Christopher T. Fleming’s Ownership and Inheritance in Sanskrit Jurisprudence is an entry into the Sanskrit intellectual milieu through the lens of inheritance. Grounding his study in intellectual history, Fleming immerses the reader in the complex intertextual world of Sanskrit scholasticism in India between the eleventh and nineteenth centuries CE. By connecting the intellectual with the social, Fleming builds on the recent work of the collaborative project Sanskrit Knowledge Systems on the Eve of Colonialism.Footnote 1 This group questions whether traditional methods used in the practice of Western intellectual history can be effectively applied for the study of India, where, in most cases, there is a wealth of textual material but little in terms of historical context.Footnote 2 Fleming’s inquiry comes after a hiatus in Indological studies on ownership. Fleming is writing for historians and philosophers working on South Asia, particularly those who specialize in classical Hindu law.
Fleming examines the evolution of ownership (svatva) through inheritance (dāya) in three distinct Sanskrit scholastic textual traditions: religio-legal-juridical (Dharmaśāstra), scriptural-hermeneutical-philosophical (Mīmāṃsā), and new logic-philosophical (Navya-Nyāya). Fleming must be congratulated for engaging three disciplines to offer a comprehensive understanding of ownership. This is undoubtedly one of the strengths of the book. In the first three chapters, Fleming draws connections between juridical and philosophical thought in what some call regional schools of jurisprudence.
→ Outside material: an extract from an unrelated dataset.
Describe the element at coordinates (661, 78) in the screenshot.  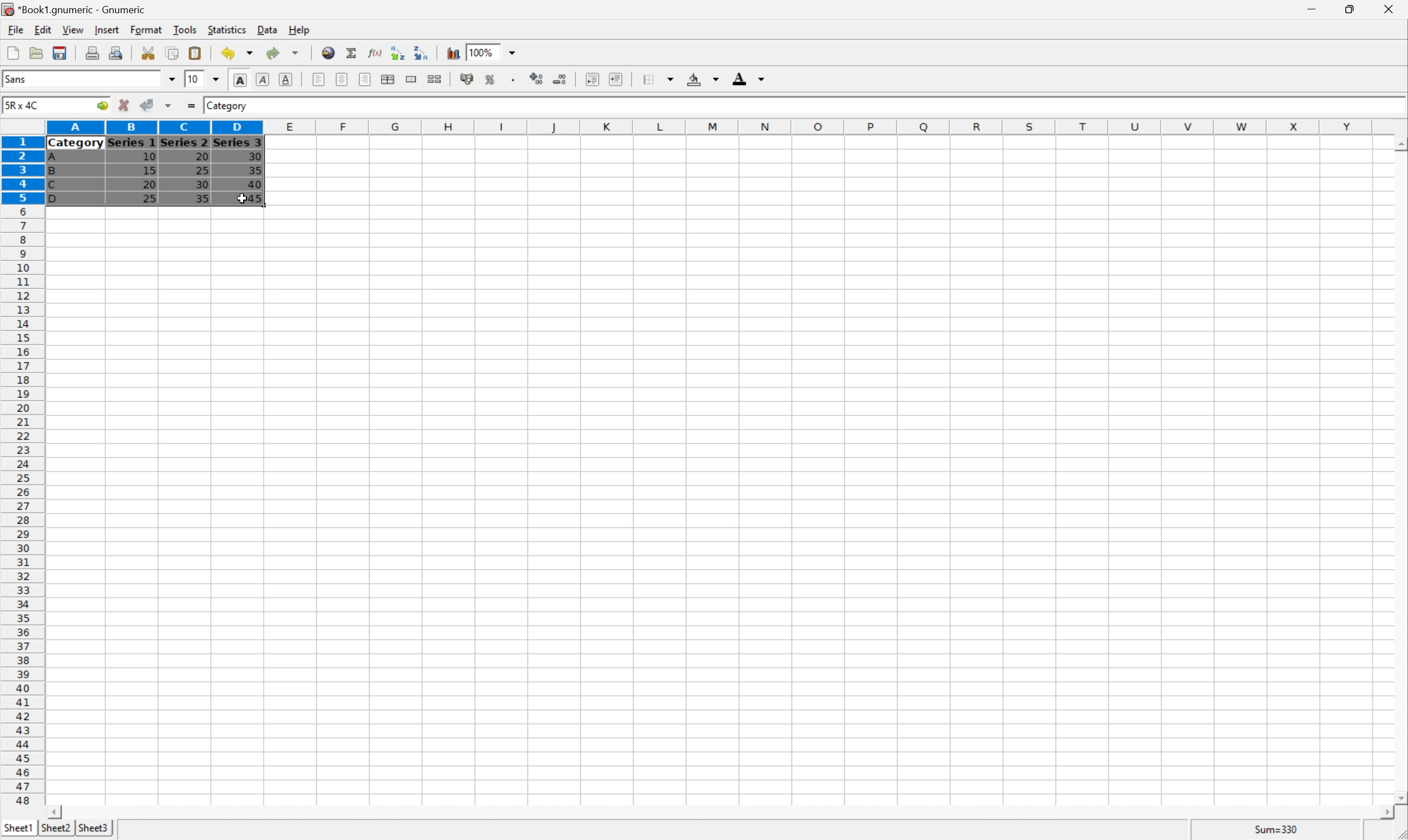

Comparing Sanskrit jurisprudential thinkers to their Western counterparts, Fleming observes, “If Western jurists focused on ownership’s incidents—to the neglect of its coherence as a unitary category—traditional Sanskrit scholars focused on the definition of ownership and property—to the neglect of a rigorous account of its incidents” (4).
Pinning down a precise definition of ownership has always been challenging for property theorists. Dharmaśāstras draw from certain principles in Mīmāṃsā and Nyāya or Navya-Nyāya in order to interpret certain matters.Footnote 3 Under consideration here is inheritance, which operates within the kinship structure of the Hindu joint family and which has generated two diverging responses from scholars on the following question: Does one acquire property from the ways prescribed in the authoritative texts (śāstrika) or from regular ways that are observed in the world (laukika)? In the early Dharmaśāstras, views about this are not explained elaborately. However, the later texts of the genre especially the commentaries and digests deliberate on this topic and seem to side with ownership of property either being śāstrika or laukika. Note that Dharmaśāstrins cannot deviate from the meta-structure of the Dharmaśāstras, and thus, interpreting these earlier texts with methodological tools from hermeneutics and logic becomes crucial for them in presenting their arguments.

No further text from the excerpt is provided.